For many companies, data security and privacy concerns are every bit as mission critical as food safety is for Blue Bell Creameries. When companies experience breakdowns in this area, there are a number of constituencies that seek to hold companies and their executives liable – regulators, consumers, and, sometimes, investors. As I have documented on this site, there have been a number of actions brought by shareholders against companies and their officials alleging mismanagement and misrepresentation.

 

The Marchand decision suggests that at least in certain circumstances shareholders might attempt to hold directors accountable for data and privacy breaches by filing a Caremark claim alleging a breach of the duty of oversight.
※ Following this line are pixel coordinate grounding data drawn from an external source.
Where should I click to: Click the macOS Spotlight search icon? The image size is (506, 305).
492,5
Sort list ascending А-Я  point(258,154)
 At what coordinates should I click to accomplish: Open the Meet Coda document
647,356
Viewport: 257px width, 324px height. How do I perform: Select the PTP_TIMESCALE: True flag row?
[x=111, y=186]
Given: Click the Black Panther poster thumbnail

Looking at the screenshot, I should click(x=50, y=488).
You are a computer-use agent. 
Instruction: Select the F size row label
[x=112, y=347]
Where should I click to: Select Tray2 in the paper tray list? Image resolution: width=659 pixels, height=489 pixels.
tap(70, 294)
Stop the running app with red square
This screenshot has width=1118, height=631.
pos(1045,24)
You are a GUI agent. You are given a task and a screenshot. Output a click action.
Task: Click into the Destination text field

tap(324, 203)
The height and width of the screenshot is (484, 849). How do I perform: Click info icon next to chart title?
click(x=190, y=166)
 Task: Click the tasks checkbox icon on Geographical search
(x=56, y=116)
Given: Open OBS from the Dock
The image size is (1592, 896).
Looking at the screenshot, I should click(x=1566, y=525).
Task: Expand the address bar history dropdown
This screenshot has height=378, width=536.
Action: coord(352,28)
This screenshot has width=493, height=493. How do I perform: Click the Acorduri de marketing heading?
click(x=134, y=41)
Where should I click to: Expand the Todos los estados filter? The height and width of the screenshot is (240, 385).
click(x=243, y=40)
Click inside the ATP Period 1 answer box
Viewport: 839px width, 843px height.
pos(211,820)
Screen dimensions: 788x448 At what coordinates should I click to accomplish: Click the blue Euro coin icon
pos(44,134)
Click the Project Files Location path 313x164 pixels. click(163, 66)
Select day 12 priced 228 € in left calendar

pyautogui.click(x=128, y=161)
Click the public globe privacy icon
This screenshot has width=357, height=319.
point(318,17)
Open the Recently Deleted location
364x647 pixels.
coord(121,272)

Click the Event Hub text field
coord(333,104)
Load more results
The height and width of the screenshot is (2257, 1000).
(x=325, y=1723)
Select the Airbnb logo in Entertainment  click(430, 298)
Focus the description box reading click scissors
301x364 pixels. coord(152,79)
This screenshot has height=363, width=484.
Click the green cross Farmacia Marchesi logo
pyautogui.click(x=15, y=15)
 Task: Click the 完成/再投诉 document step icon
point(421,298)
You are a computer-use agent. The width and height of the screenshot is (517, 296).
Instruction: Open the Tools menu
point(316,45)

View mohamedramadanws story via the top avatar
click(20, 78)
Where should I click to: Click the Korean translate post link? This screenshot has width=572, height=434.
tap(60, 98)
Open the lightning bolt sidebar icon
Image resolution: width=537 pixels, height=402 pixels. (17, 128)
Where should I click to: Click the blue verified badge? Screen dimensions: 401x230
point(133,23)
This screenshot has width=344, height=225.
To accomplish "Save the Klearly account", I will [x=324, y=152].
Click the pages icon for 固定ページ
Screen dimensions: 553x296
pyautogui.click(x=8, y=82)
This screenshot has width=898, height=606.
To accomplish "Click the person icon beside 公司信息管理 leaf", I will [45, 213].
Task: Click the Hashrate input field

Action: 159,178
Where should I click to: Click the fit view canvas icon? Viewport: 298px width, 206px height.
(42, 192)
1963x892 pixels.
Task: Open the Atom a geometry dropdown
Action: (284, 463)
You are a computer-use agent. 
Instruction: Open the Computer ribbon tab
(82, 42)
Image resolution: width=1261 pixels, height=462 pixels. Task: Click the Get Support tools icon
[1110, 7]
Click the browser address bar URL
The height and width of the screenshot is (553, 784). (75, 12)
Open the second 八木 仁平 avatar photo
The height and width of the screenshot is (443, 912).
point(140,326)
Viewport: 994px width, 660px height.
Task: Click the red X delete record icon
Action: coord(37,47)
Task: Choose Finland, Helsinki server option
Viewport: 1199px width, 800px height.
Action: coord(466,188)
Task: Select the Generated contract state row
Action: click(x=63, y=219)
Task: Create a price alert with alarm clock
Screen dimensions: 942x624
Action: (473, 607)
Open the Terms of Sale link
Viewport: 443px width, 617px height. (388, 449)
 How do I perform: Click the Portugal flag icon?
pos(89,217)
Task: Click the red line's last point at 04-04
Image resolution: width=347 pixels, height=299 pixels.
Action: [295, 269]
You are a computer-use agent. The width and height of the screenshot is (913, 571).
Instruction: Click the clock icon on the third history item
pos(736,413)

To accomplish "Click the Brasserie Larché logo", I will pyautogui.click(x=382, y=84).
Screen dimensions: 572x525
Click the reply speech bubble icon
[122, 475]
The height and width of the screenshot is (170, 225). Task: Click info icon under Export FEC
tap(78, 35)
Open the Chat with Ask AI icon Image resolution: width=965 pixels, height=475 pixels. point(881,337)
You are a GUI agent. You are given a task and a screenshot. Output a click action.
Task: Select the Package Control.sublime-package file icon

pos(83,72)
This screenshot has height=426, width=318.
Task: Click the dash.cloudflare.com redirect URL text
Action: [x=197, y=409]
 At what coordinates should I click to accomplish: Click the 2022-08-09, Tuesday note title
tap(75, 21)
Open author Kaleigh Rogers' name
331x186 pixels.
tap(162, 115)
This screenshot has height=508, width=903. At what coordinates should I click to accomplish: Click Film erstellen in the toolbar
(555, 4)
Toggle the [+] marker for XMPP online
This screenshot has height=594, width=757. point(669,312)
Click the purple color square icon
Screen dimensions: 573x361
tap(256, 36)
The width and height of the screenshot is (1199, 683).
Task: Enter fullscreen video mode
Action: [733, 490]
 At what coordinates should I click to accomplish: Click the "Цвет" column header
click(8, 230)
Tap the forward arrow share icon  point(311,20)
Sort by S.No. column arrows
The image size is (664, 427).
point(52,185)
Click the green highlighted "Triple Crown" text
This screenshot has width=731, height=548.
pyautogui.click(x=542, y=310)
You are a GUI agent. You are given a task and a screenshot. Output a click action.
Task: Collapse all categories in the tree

Yes, the pleading hurdles for this type of claim are “onerous.” But unless boards can demonstrate that they made a good faith effort to oversee mission critical areas of risk like data and privacy security, claimants may be able to establish a Caremark claim.

 

The implication of the Marchand opinion is that in order to demonstrate that they have fulfilled their duty of oversight boards must be able to show that they have made a good faith effort to monitor a critical area of company risk. Data security and privacy clearly are two areas of company risk that for many companies are absolutely critical. The lesson for boards here is not just that boards can be held liable for breaches of their duty of oversight. The lesson here is also that boards should take steps to ensure that they can demonstrate a good faith effort to oversee and monitor company risks – which for many companies will include a company’s data and privacy security concerns.

 

Special thanks to Paula Robertson Miller for sending me her question and encouraging me to think about the Marchand decision.